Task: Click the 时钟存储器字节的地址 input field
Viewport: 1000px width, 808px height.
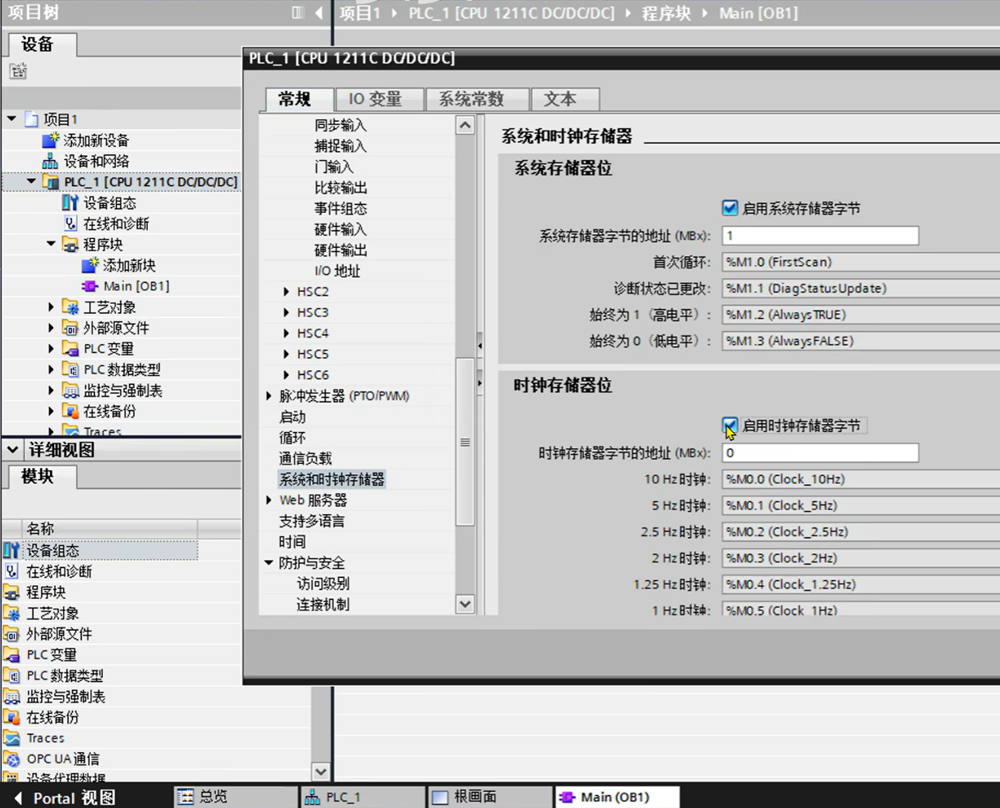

...

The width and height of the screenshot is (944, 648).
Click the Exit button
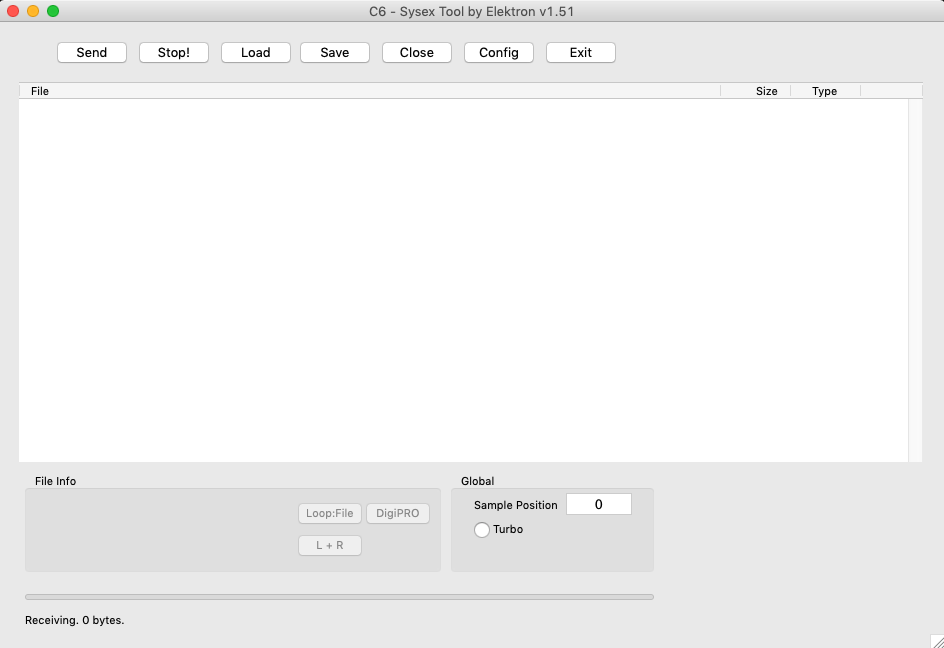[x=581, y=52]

...

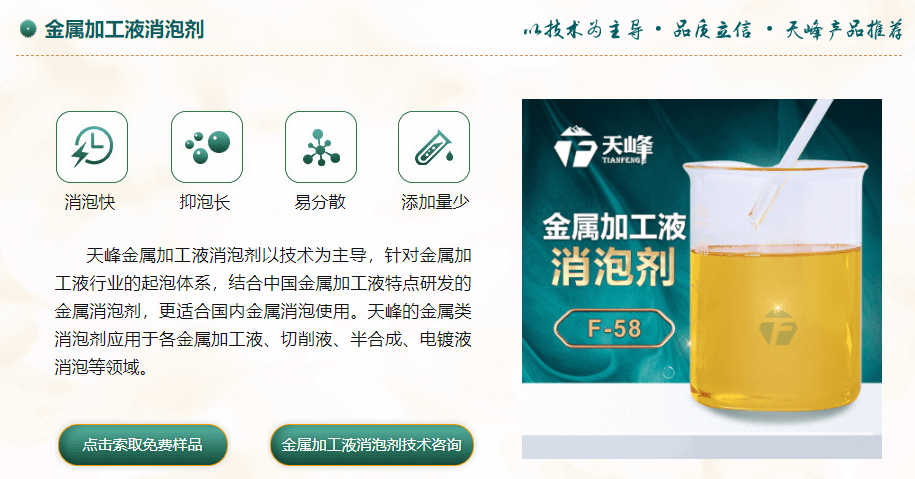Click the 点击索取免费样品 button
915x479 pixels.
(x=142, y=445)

> _Problem to work on_
The entries above hold the needed span. Transcribe exactly the lines from the one with "Task: Click the 时钟存储器字节的地址 input field" to the one with "Viewport: 1000px width, 808px height.", both included.

> _Answer area_
Task: Click the 时钟存储器字节的地址 input field
Viewport: 1000px width, 808px height.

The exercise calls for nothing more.